Tous, sauf Esteban Lanart-Alton. Andrew, qui chevauchait près de Cathal Lindir et du jeune Valdir, revit mentalement la pénible scène qui avait éclaté le matin : Ferrika, convoquée par l’infirme pour qu’elle lui donne un fortifiant, avait carrément refusé.

— Vous n’êtes pas en état de vous déplacer, vai dom, pas même en litière. Si vous l’accompagnez jusqu’à sa tombe, il faudra vous coucher près de lui avant que dix jours soient passés.

Elle ajouta avec plus de douceur :

— Nous ne pouvons plus rien faire pour le pauvre enfant, Seigneur Alton. Maintenant, c’est à votre santé qu’il faut penser.

L’infirme s’était mis en fureur, et Callista, appelée en toute hâte, avait craint que sa colère même ne provoque la catastrophe que Ferrika essayait d’éviter. Essayant de s’interposer, elle dit, hésitante :

— Mais cette rage ne lui est-elle pas encore plus nuisible ?

— Je ne me plierai pas à des ordres de femmes, vociféra Dom Esteban. Qu’on m’envoie mon serviteur.
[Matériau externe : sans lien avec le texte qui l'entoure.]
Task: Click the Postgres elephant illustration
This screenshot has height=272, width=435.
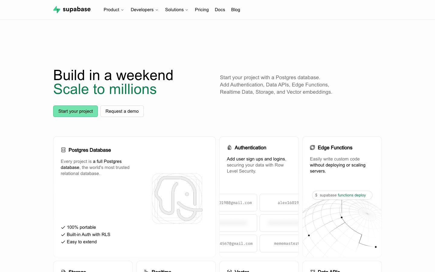Action: pyautogui.click(x=177, y=199)
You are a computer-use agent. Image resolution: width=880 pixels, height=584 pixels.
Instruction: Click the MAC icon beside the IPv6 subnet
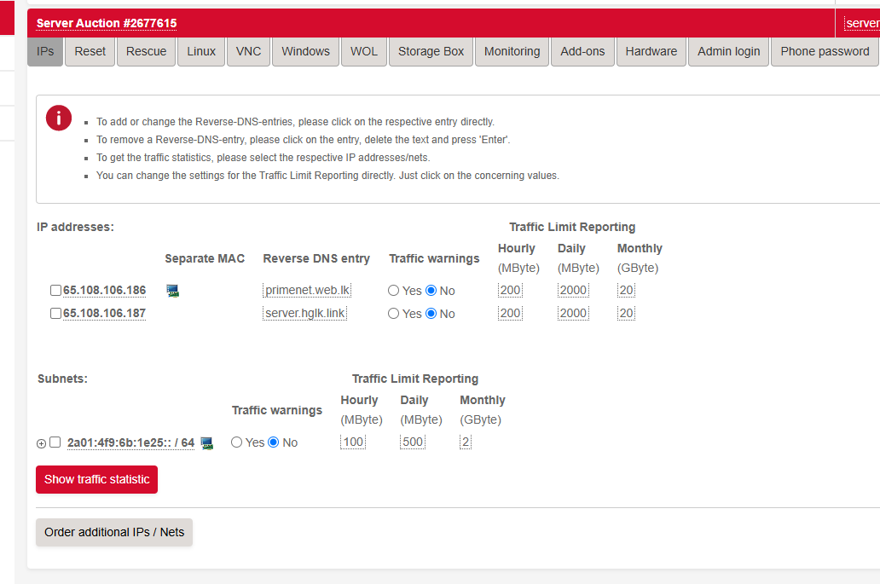[206, 442]
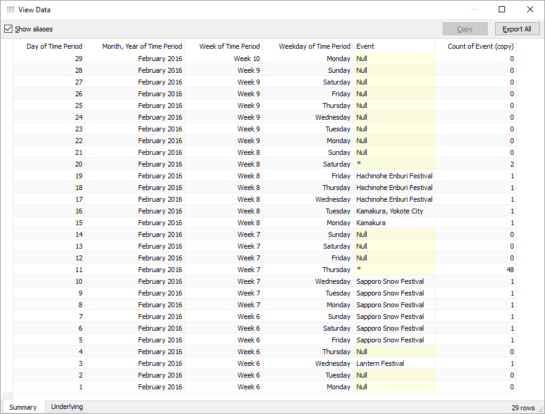Toggle the Show aliases checkbox
The width and height of the screenshot is (545, 414).
pos(9,29)
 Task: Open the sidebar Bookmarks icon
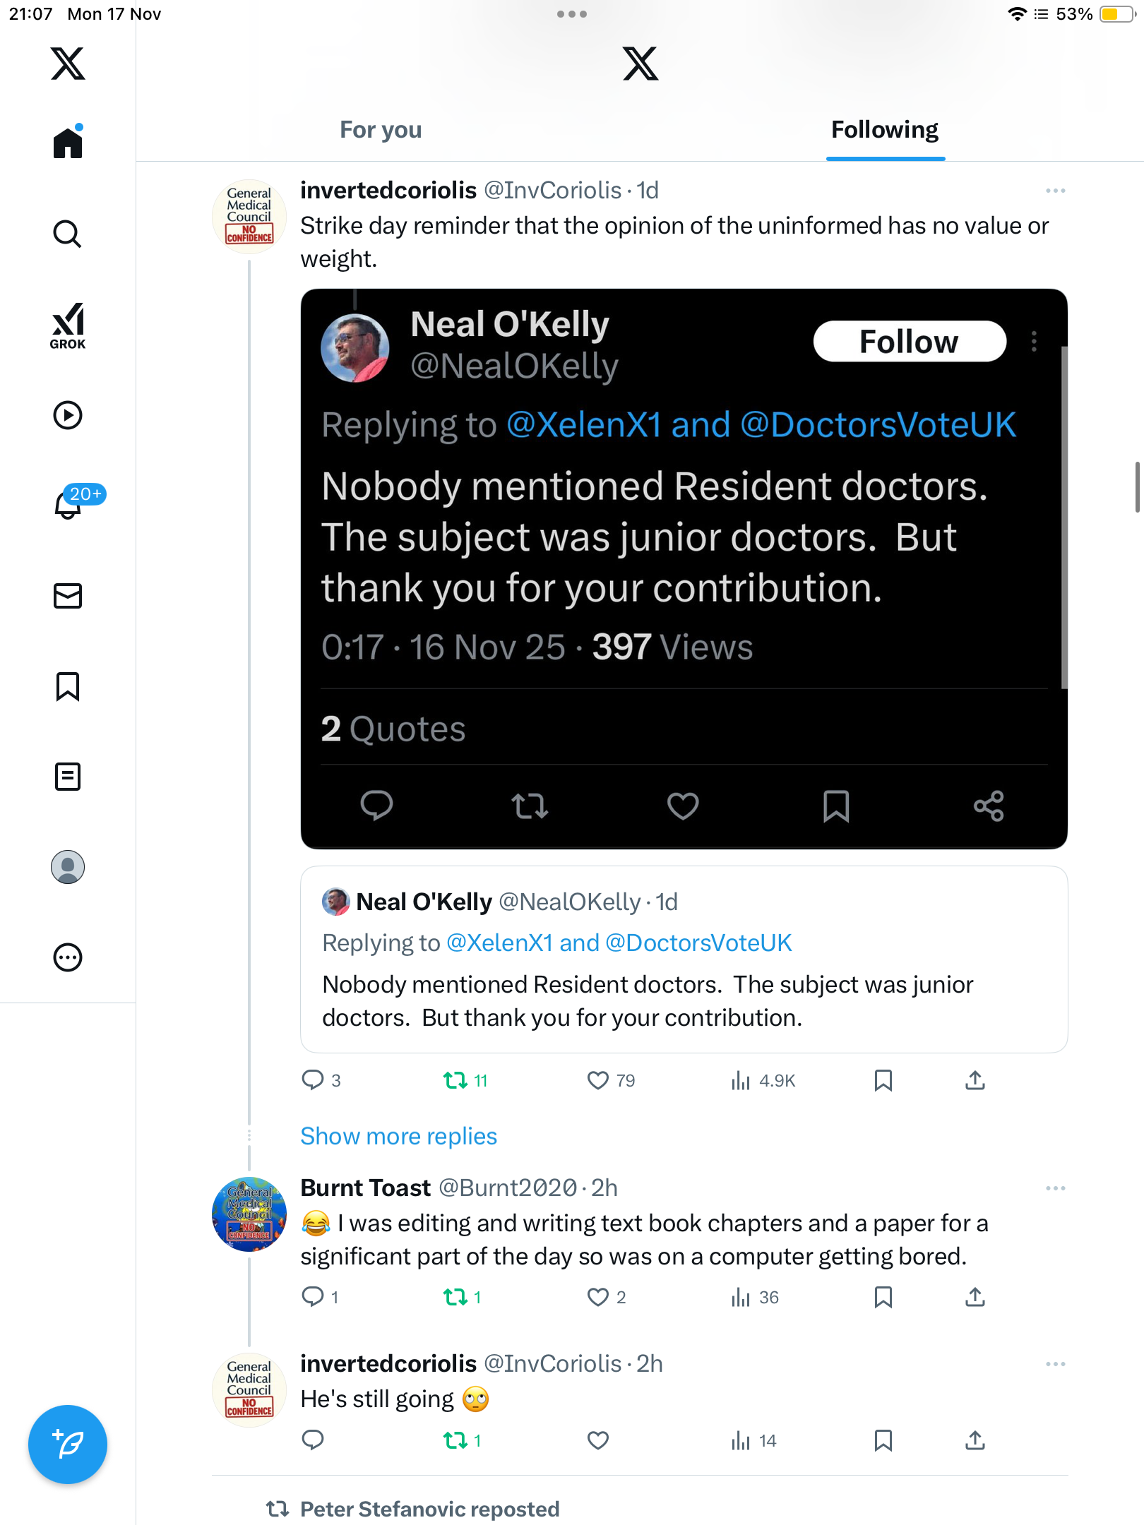tap(68, 686)
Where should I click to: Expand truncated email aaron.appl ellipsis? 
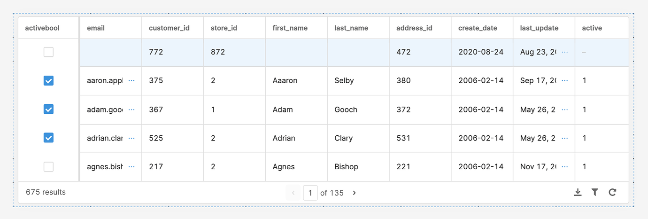click(131, 80)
Et sortez, toutes les deux ! Dezi…

Il chercha Dezi du regard, et Dezi, le visage empourpré, répondit :

— Si vous partez à cheval, mon oncle, je vous accompagnerai.

Mais Ferrika s’esquiva et revint bientôt avec Maître Nicol, l’officier sanitaire des Gardes. Il prit le pouls de l’infirme, retroussa ses paupières pour examiner les capillaires du globe oculaire, et dit sèchement :

— Seigneur, si vous partez à cheval aujourd’hui, vous avez de grandes chances de ne jamais revenir. Laissez les autres ensevelir le mort. Votre héritier n’a même pas encore été reconnu par le Conseil, et de plus, il n’a que douze ans. Votre devoir, vai dom, est de ménager vos forces pour élever ce garçon jusqu’à l’âge d’homme. Pour rendre un dernier devoir à votre fils mort, vous risquez de laisser orphelin celui qui vit encore.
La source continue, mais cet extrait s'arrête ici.